Up by the Bootstraps
Last week I wrote that I was feeling overwhelmed and rather hopeless. I appreciate the support I received and it’s great to know that there is a caring community of women out there willing to help, even when they’re reaching out to someone they’ve never met.
I still feel overwhelmed. My boys are rarely taking more than 20 minute naps and it’s really difficult to even find time to shower, much less eat, clean up, or cook dinner. I also miss being able to just hang out online for relaxation. I stay connected via my smart phone, scrolling through Twitter and my forums with one hand while I nurse or just hold a sleeping baby. I stay up way, way too late at night after they’ve gone down for the night. I write or read, and it’s virtually the only time I have to write blog posts. I made a quiet commitment to myself to write a post three times a week because I know it’s good for my soul and for my mental health. I get to write here about things I can’t tell anyone in my life. I don’t have real friends in my offline life. I am developing friendships with a couple of other moms I’ve met but we’re definitely not up to the level of true sharing. My husband is my best friend but there are lots of things I don’t want to share with him because he’s a dude and because I don’t want to put additional pressure on him.

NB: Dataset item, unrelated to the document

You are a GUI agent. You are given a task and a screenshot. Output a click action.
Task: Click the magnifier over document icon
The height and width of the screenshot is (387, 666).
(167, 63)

I’m not feeling quite as hopeless this week as I did last week. I feel like I’m sort of teetering on the edge of depression but I’m not there. I do know all about severe depression and I’ve been hospitalized a number of times. I was diagnosed years ago with Bipolar II. My manic episodes are not as common as my depressive ones and the medication I’m taking seems to have almost entirely eliminated the mania. I think it also helps keep me from plunging into the deep darkness but it’s not pure magic. I have a responsibility to myself to do the things that help keep me out of that hole.
When I am at this edge, I know that it is up to me to take measures to avoid disaster. Once I start sliding down it becomes much more difficult – nearly impossible – to pull myself back up.
So I’m committing myself to doing some of the things that I know will help me. If I still feel like I’m sliding I’ll call my doctor and get an appointment.
- Stare at my little miracles and think about what miracles they really are.
- Talk to people, not about the depression but about life and my boys and our family’s activities.
- Do tangible things for other people. I’m not in a position right now to commit myself much in the way of charity work, but I can make a card for my friend down the street or make some banana bread for my neighbor.
- Go for walks in my neighborhood in the evening. Many of the families here do this and it’s a good way to connect with people, develop friendships, and get some fresh air.
- Let as much natural light into the house as possible. In lieu of that, turn up all the lights.
- Do little things around the house to make it more pleasant. Light a scented candle. Take five minutes while the boys are napping to sort through a pile of papers. Make the bed (this is a surprisingly effective pick-me-up for me).
- Watch really funny sitcoms like The Office, Community, The Middle, and Modern Family. If I can’t muster up some belly laughs from those I know it’s time to go to the doctor.
I’m going to print out this list and post it on the refrigerator to give me reminders throughout the day. Hopefully I can stop this slide in its tracks.
That’s my story and I’m stickin’ to it.